--- Excerpted passage ---
It was so fucking hot today . . . . it wasn't possible take in sufficient liquids to make up for the sweat. And, I was stuck in the apartment [one small over-worked window AC unit just doesn't cut it] all day: from 8am to noon for the cable guy [internet access has been out for almost two weeks] and from 11am to 5pm for the gas meter reader. I had intended it to be a work-from-home day, and even brought sufficient work home to do, but wasn't able to function appropriately. I'll take it as a vacation day. I don't need the guilt I'd have from claiming otherwise.
I was out of smokes this morning, so of course, I left a note for the cable guy saying that I'd be back in 5 minutes. Nope, he didn't show while I was gone. I got stuck in a thunderstorm while I was gone. In a white tank top. Of course, the rain lasted only while I was out and didn't do much to cool things off.
--- Extracted information ---
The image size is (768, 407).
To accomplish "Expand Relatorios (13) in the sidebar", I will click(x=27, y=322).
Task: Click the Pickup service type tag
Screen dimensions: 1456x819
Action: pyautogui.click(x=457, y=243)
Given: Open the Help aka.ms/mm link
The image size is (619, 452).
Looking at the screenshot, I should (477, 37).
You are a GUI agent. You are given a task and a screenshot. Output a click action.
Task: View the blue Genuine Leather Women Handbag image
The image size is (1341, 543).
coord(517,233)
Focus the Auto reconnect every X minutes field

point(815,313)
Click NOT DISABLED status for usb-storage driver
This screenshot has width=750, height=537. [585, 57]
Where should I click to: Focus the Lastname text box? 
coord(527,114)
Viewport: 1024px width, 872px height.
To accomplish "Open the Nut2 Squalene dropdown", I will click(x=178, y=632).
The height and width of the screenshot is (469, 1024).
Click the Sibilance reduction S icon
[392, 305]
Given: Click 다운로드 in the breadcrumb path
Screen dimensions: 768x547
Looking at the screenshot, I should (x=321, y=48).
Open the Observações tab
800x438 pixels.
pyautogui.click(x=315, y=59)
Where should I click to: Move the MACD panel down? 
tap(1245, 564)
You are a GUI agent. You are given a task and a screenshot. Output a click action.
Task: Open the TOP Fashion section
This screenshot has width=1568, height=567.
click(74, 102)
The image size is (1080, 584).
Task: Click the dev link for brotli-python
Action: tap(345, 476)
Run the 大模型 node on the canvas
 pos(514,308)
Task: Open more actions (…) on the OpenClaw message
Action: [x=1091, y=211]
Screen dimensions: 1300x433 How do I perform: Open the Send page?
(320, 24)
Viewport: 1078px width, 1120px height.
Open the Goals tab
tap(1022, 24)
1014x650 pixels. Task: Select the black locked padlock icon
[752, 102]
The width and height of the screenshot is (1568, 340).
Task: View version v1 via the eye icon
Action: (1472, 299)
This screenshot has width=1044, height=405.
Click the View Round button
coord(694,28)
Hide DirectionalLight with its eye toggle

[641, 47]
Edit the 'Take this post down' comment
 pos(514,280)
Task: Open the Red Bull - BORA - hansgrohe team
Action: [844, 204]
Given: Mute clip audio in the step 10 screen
---
Work task 1
Decide whether each of these statements agrees with the post about the hot day: (a) The writer waited at home from 8am to noon for the cable guy. (b) The cable guy came while the writer was out buying cigarettes. (c) The writer counted the day as a work-from-home day. For each, answer yes or no and quote the words of the post that decide it.
Work task 2
Print the part of the post about the hot day word for word, beginning at the words "It was so fucking" and stopping after "from claiming otherwise.".
Work task 3
Carry on the post about the hot day from the point where it stops.

Answer box 1
(a) Yes: "from 8am to noon for the cable guy"
(b) No: "Nope, he didn't show while I was gone."
(c) No: "I'll take it as a vacation day."

Answer box 2
It was so fucking hot today . . . . it wasn't possible take in sufficient liquids to make up for the sweat. And, I was stuck in the apartment [one small over-worked window AC unit just doesn't cut it] all day: from 8am to noon for the cable guy [internet access has been out for almost two weeks] and from 11am to 5pm for the gas meter reader. I had intended it to be a work-from-home day, and even brought sufficient work home to do, but wasn't able to function appropriately. I'll take it as a vacation day. I don't need the guilt I'd have from claiming otherwise.

Answer box 3
The cable guy got here just before noon, and I was on the porch dismantling a piece of furniture with a rubber mallet. I found this activity therapeutic, even in the heat. I lead him inside, and he tells me he thinks he already knows what's wrong. He then hears that the TV is on, and says, "isn't the cable out too?" I tell him that it hasn't been. So, after testing my modem, he looks through the wiring in the apartment and figures out that there are separate feeds for the TV and internet. Then, he tells me that the reason my access has been out is because one of their auditors must have cut the cable assuming it was an illegal feed. Apparently, because the TV and internet were arranged at different times [there wasn't cable internet access available in this area when I first moved in] the second installer routed an entirely new cable. And, because there were two cables running into my building, and there was only one subscriber, the auditors unceremoniously cut it. According to dude, they don't always note when they've done this. I'm still peeved about that. Now, it all runs from one cable, so I guess I'll lose the TV too the next time the auditors make a round.
I really wanted to take a shower after the rain incident, but I needed to wait for the meter reader. He never showed.
I've taken two showers since. And I think I'll take another one now, perhaps while guzzling some chardonnay over ice out of a plastic cup. Don't laugh until you've tried it.